Pan Seared Pork Chops with Apple Cranberry Chutney
This recipe serves four; recipe may be halved or doubled.
- 4 3/4″ Pork Chops
- 1 T oil
- 2 T Brown Sugar
- Pinch Black Pepper
- 1/4 t Salt
- 1/4 t Cinnamon
- 1/4 t Nutmeg
- 2 T Butter (must be butter)
- 2 T White Wine (remnants are fine, or 1 T cider vinegar, 1 T water)
- 2 Granny Smith Apples, peeled, cored, coarsely chopped
- 1/3 C Dried Cranberries
- 2 T Chopped Pecans (optional)
Preheat oven to 150-175 degrees.
Heat oil in large skillet.
Mix brown sugar and spices in a small bowl.
Sear both sides of each pork chop and cook 5-6 minutes, turning occasionally and browning until done. Transfer chops to baking dish or cookie sheet and place in warm oven. Reduce skillet heat to medium-low.

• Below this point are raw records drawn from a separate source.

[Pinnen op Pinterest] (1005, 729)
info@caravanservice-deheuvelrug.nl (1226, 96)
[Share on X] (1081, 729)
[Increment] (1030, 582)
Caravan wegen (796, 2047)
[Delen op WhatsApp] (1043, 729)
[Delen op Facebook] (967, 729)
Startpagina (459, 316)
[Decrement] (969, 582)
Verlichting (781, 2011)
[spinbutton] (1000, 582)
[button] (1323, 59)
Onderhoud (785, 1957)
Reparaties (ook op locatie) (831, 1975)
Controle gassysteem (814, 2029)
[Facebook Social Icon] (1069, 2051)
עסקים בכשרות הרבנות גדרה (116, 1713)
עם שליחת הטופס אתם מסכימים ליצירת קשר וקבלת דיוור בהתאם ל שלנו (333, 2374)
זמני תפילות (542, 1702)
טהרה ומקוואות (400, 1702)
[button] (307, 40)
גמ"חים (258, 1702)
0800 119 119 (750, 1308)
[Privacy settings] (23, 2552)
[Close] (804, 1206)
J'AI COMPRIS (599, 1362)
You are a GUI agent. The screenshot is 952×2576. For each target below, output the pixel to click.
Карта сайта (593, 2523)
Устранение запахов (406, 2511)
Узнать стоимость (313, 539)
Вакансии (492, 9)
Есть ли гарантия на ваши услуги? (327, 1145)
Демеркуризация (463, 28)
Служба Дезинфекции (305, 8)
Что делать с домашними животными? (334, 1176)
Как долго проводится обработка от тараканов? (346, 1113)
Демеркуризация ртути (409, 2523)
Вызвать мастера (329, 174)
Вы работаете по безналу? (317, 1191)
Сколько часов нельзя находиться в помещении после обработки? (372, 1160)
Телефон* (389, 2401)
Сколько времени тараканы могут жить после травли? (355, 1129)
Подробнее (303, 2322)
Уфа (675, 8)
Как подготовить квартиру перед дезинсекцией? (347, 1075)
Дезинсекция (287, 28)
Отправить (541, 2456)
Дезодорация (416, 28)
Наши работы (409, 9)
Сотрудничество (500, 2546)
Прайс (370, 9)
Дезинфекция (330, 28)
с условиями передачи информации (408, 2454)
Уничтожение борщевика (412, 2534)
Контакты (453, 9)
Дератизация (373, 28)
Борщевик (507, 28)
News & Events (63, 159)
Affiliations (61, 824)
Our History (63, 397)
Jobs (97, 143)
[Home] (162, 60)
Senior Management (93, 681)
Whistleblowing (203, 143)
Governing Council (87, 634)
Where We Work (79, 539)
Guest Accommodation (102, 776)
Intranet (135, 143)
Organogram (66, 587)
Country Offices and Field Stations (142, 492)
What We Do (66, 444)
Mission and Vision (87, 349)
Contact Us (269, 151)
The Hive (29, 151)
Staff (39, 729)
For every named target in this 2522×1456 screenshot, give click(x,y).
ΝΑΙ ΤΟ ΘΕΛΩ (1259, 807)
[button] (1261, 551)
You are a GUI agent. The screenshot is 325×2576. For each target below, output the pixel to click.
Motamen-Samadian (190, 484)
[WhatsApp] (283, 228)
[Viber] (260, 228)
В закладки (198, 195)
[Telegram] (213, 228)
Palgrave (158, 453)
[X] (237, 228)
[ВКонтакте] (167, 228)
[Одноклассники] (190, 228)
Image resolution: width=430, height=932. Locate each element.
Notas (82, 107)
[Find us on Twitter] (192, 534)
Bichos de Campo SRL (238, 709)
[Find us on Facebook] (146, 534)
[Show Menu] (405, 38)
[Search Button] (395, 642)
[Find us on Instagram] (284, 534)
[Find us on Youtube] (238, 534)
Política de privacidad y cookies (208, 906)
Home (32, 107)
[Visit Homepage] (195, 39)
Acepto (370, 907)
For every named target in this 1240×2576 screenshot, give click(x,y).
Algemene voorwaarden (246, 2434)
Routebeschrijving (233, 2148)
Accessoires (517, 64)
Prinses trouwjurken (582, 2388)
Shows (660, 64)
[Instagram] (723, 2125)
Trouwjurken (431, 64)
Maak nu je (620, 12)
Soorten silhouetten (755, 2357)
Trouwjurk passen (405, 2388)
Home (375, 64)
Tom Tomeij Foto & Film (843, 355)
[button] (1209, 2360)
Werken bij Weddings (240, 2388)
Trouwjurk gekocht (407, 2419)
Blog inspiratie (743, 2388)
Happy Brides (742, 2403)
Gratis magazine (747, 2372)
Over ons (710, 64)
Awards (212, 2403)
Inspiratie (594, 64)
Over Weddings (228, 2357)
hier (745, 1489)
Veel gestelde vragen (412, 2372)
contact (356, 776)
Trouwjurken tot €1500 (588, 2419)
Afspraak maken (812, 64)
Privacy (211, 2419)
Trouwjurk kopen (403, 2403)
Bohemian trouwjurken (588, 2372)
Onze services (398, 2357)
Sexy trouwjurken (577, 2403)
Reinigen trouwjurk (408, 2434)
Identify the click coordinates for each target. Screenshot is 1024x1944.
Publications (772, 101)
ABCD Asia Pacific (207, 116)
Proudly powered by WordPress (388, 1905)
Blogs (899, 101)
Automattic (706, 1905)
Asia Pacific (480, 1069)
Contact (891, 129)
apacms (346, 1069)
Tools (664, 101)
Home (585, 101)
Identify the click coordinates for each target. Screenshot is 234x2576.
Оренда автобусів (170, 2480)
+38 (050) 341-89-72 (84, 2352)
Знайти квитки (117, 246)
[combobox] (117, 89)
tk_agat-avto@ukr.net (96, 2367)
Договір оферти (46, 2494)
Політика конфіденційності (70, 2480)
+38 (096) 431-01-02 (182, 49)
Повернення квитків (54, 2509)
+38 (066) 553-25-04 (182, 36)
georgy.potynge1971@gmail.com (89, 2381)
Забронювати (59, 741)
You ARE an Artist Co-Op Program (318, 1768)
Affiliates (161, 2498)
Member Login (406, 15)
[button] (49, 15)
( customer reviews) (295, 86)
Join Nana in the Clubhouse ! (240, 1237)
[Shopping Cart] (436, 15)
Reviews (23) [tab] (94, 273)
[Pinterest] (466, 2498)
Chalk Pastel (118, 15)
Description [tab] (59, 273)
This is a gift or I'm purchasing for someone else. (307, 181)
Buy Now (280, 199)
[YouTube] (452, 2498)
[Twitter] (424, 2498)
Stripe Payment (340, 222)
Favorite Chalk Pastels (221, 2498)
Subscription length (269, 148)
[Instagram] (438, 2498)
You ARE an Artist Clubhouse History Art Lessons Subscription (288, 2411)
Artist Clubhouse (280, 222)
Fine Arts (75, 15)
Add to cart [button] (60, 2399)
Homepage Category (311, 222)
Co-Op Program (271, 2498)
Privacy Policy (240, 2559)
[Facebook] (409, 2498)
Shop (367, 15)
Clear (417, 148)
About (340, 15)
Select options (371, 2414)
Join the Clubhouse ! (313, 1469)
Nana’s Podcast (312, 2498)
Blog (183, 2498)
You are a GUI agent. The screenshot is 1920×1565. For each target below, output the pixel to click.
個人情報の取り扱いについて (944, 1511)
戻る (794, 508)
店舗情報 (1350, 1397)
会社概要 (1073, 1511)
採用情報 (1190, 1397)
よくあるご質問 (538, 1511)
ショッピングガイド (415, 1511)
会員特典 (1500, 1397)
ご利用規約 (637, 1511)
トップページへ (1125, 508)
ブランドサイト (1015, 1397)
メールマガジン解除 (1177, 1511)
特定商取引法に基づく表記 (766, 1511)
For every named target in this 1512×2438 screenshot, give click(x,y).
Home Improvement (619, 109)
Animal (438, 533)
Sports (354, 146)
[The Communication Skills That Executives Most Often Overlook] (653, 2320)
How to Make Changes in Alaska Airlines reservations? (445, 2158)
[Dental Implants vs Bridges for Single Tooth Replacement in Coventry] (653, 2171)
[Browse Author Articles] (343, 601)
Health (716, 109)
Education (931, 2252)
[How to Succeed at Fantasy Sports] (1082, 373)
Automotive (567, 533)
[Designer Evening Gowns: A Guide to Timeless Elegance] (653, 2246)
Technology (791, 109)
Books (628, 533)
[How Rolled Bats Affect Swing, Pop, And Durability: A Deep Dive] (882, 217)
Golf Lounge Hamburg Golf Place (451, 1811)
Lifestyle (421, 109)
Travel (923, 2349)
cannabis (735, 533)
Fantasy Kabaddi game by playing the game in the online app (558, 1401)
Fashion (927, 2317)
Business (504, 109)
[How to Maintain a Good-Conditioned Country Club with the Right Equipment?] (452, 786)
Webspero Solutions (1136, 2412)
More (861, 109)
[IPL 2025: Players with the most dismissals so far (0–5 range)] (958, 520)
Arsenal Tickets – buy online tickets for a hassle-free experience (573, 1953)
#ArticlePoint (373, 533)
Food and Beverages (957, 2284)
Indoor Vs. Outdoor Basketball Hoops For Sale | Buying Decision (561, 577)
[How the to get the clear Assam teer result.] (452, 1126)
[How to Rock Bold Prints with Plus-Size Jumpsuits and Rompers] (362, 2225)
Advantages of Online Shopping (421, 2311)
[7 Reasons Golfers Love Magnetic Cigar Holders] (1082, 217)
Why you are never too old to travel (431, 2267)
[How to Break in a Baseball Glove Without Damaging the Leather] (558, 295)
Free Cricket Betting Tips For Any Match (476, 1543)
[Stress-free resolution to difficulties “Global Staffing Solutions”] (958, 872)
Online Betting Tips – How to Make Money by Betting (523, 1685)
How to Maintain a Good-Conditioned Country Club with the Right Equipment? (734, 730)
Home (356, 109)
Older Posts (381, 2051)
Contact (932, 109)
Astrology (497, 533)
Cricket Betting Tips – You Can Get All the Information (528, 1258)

Add butter to skillet, being careful not to burn. Add brown sugar/spice combo and stir. Add wine or cider/water mixture. Gently stir while adding apples. Cover and cook until apples begin to become tender. (3 minutes) Uncover, add dried cranberries and allow sauce to thicken a bit. Ladle fruit and sauce over warm pork chops. Top with pecans, if desired.